## INSTRUCTIONS FOR THE TASK
Copy every line from the records that holds the word "Given".

## RECORDS
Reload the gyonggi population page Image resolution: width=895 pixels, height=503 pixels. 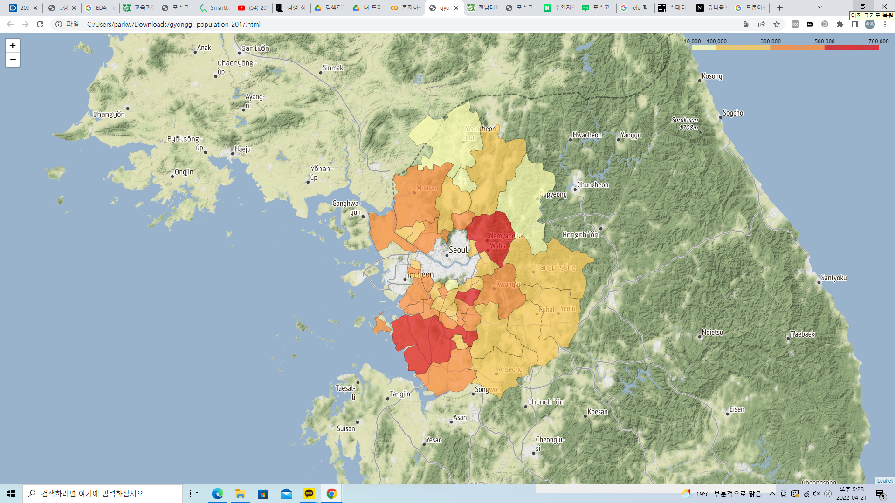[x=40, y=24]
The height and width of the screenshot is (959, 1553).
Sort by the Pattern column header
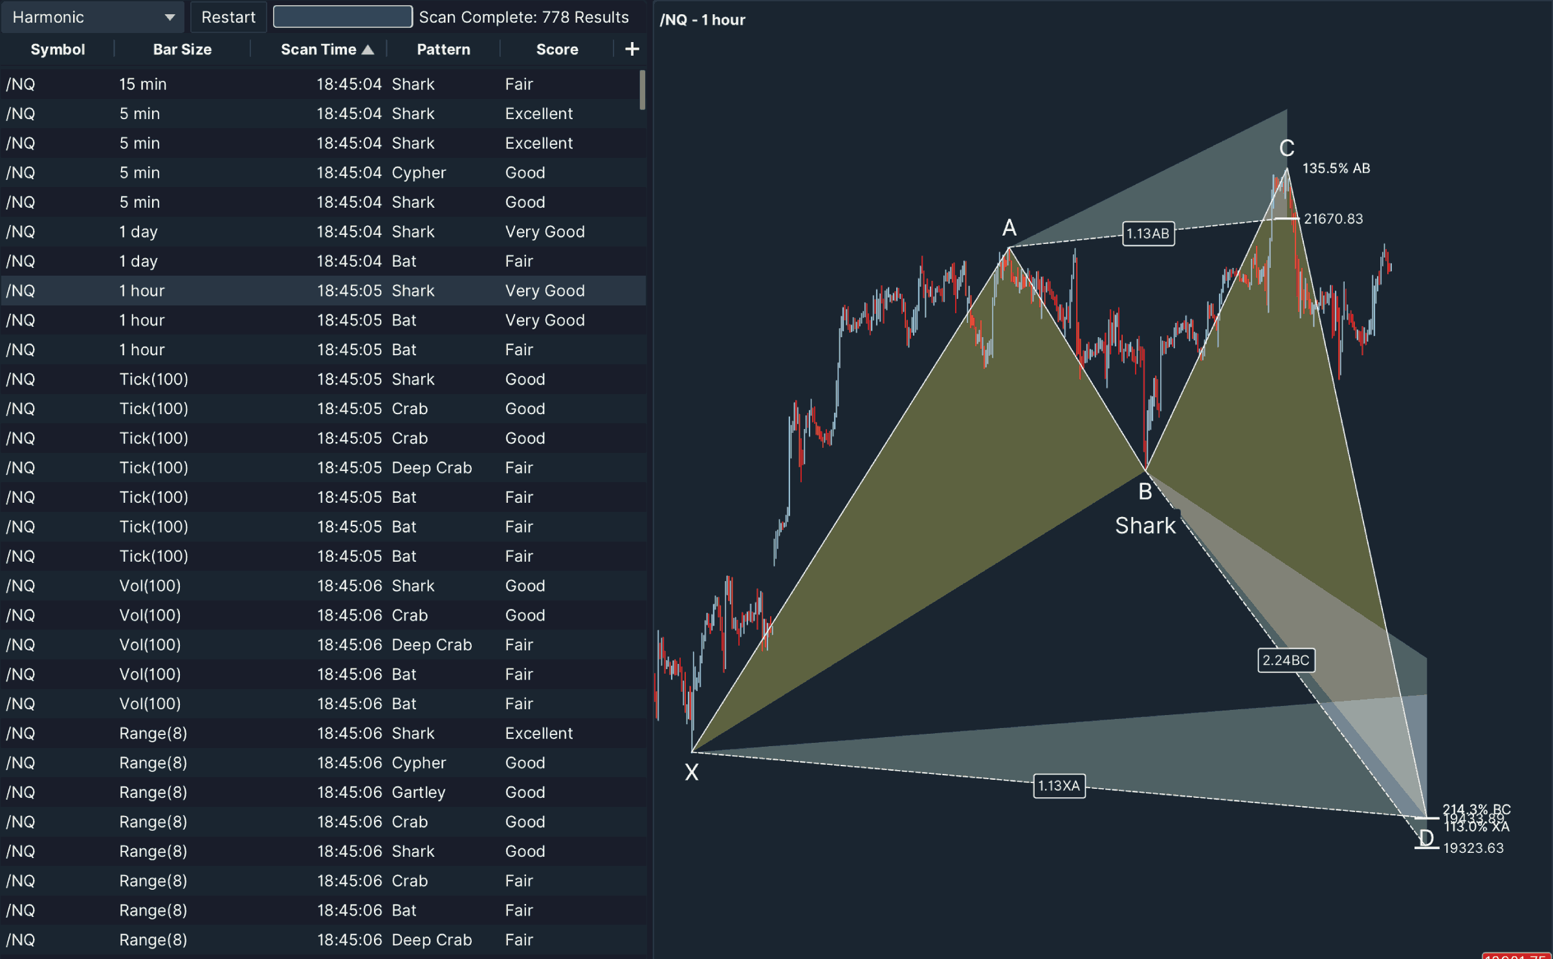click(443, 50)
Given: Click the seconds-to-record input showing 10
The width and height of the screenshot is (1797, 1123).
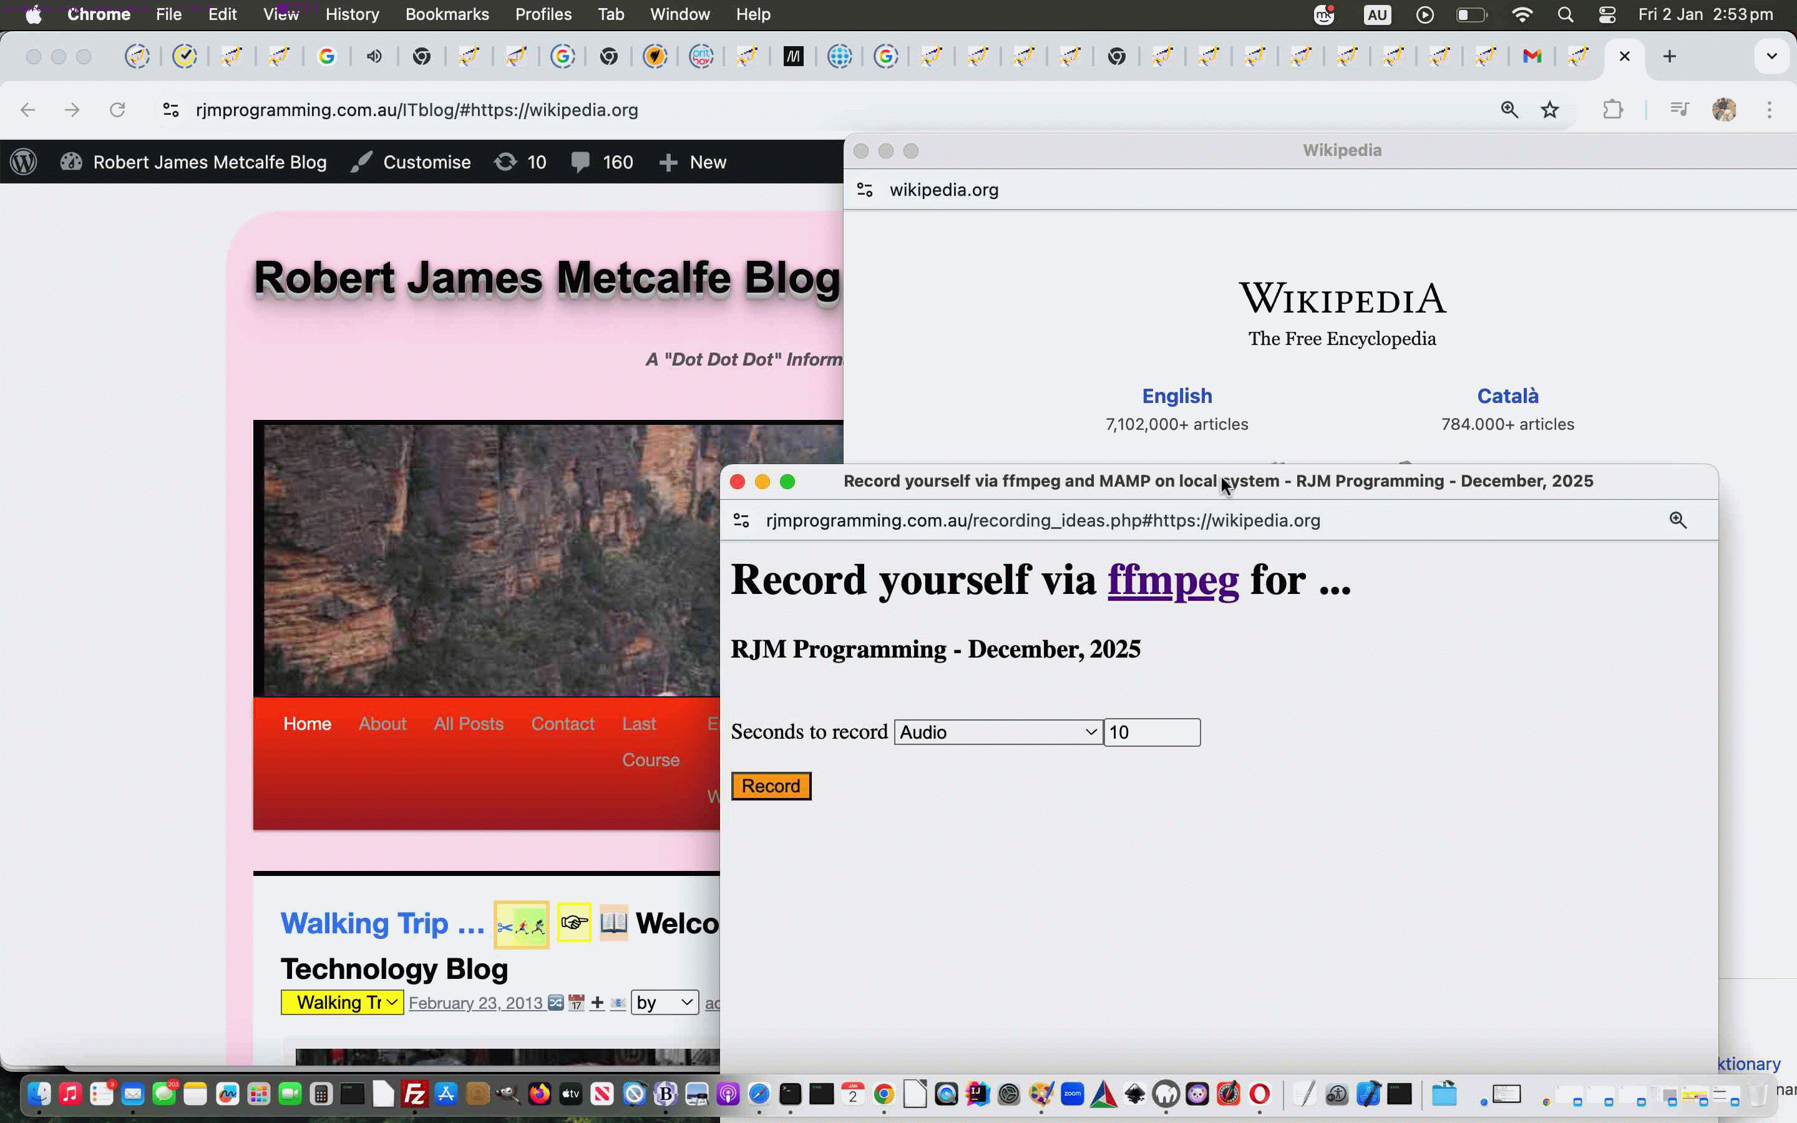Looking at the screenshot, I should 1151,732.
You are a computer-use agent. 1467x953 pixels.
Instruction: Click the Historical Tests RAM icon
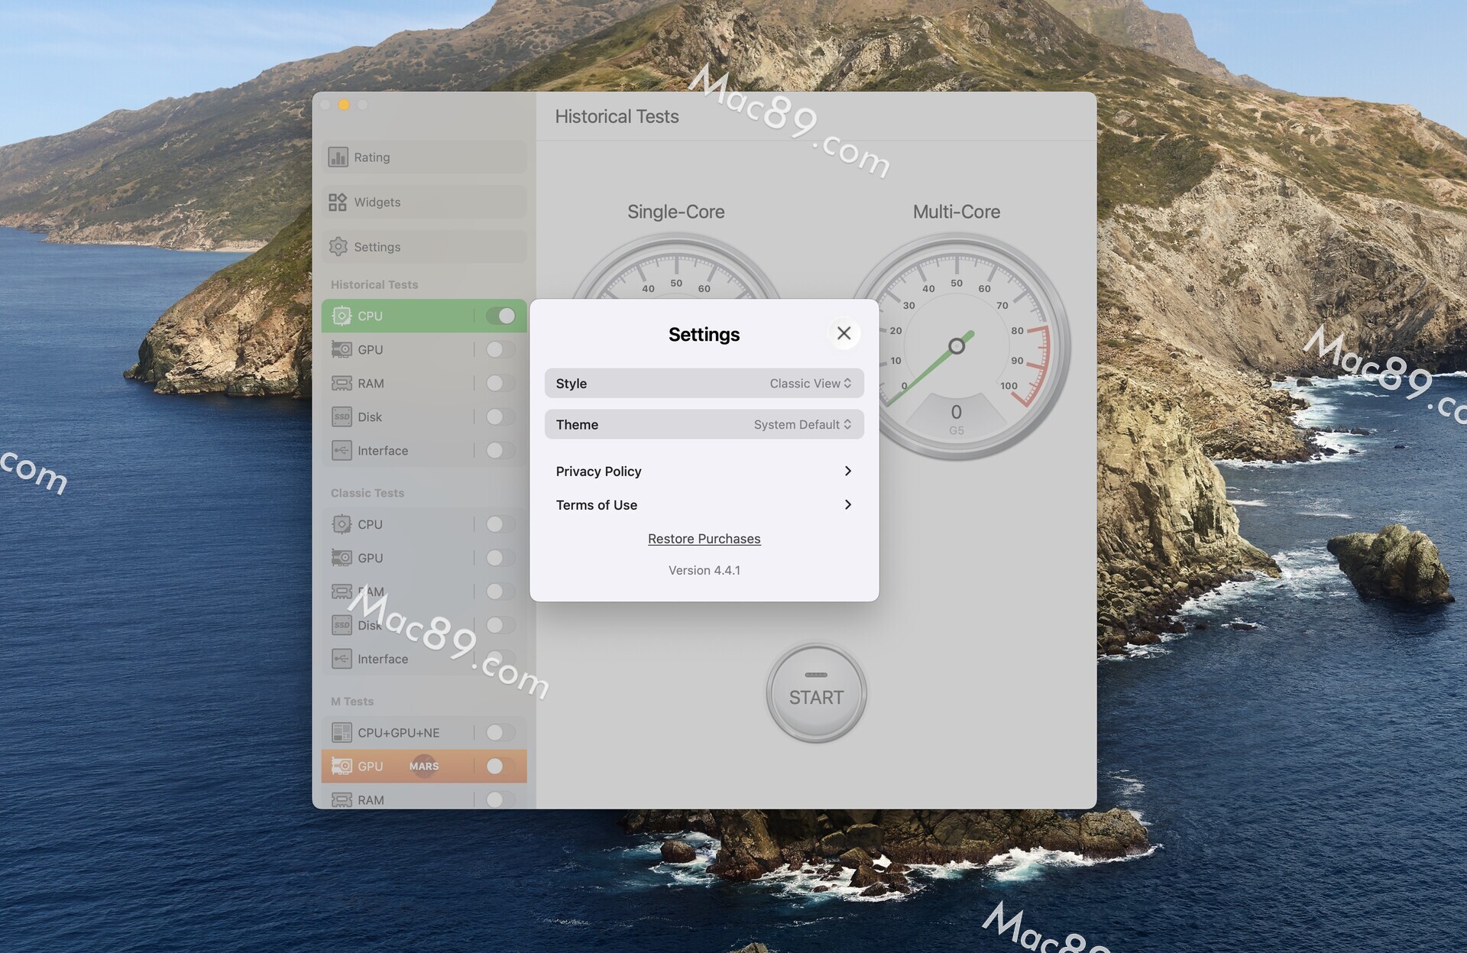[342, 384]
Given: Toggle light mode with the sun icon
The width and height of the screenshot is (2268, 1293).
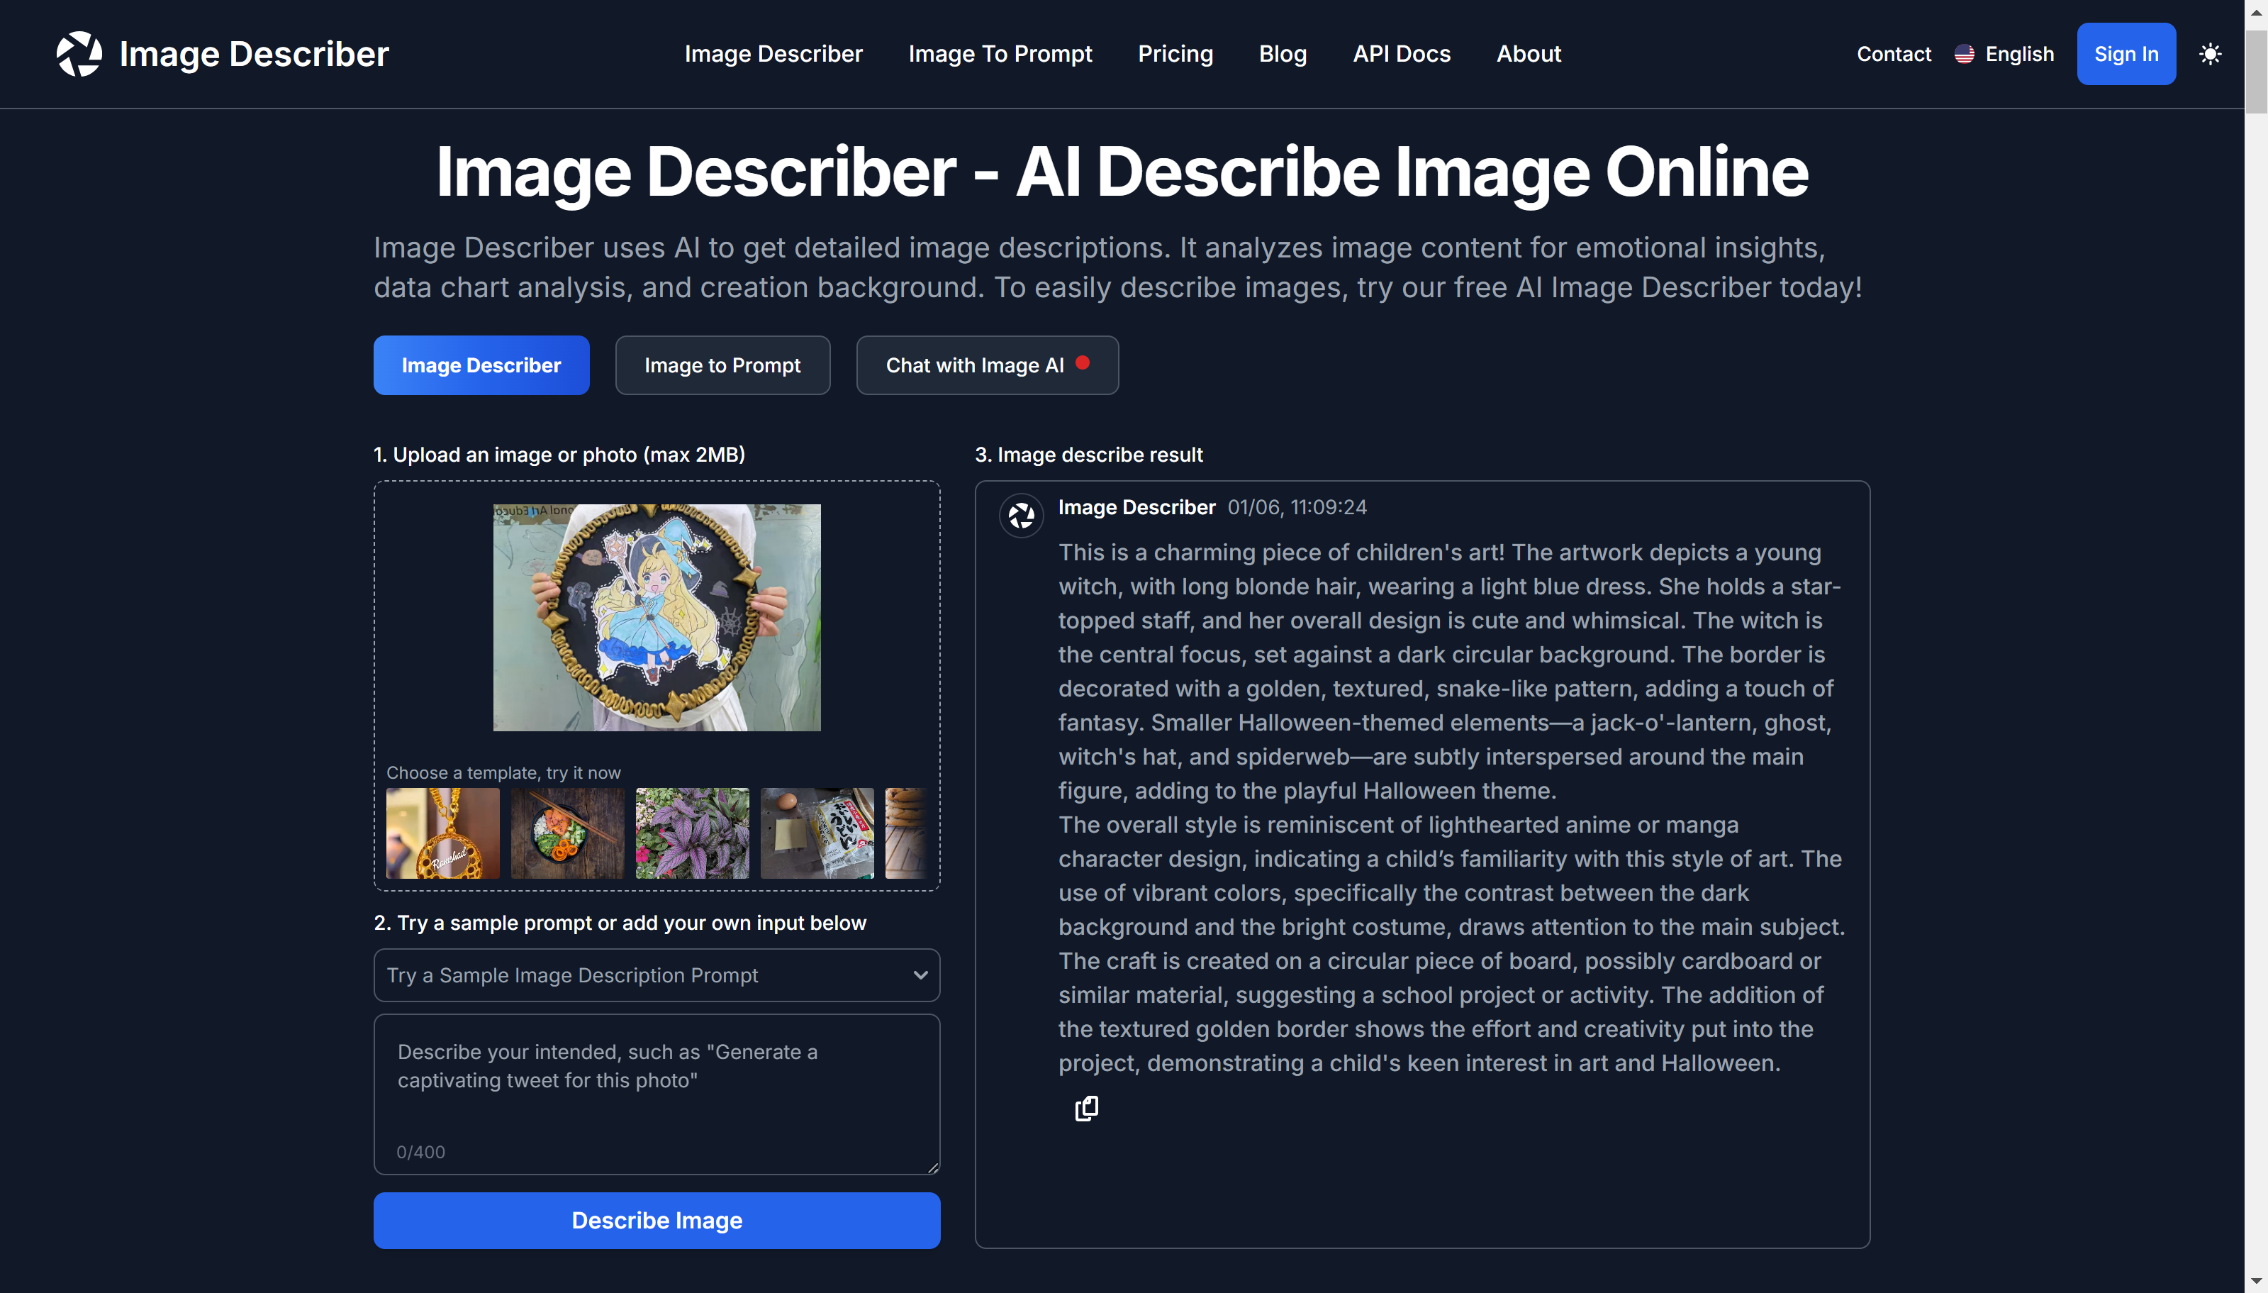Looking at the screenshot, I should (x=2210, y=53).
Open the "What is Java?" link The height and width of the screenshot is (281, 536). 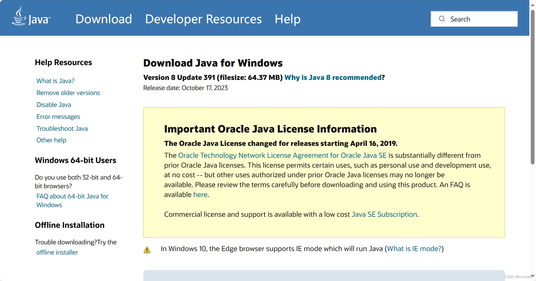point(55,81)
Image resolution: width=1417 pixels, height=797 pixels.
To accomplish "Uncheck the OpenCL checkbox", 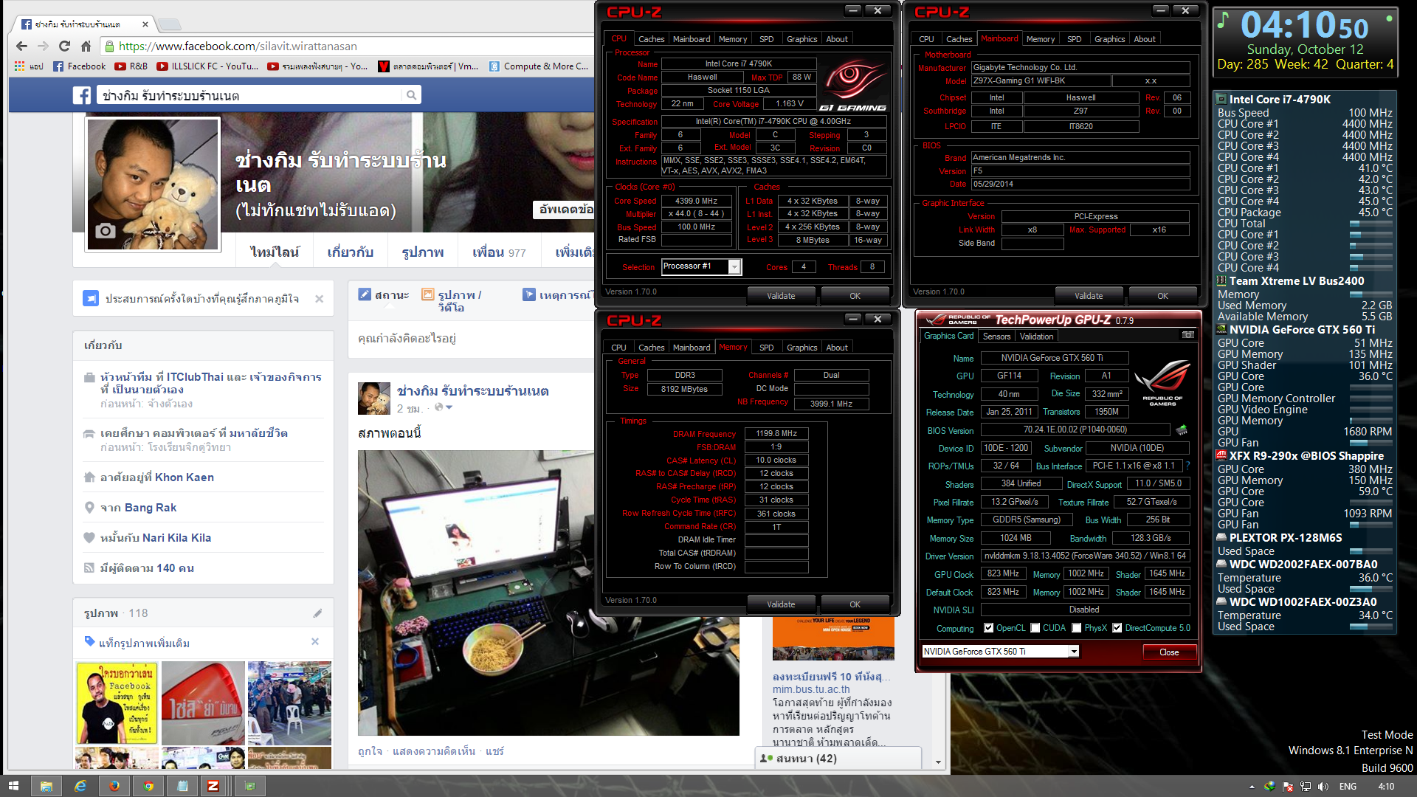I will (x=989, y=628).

## EXERCISE RESULT
Given: Click the seconds-to-record input showing 10
Given: Toggle light mode with the sun icon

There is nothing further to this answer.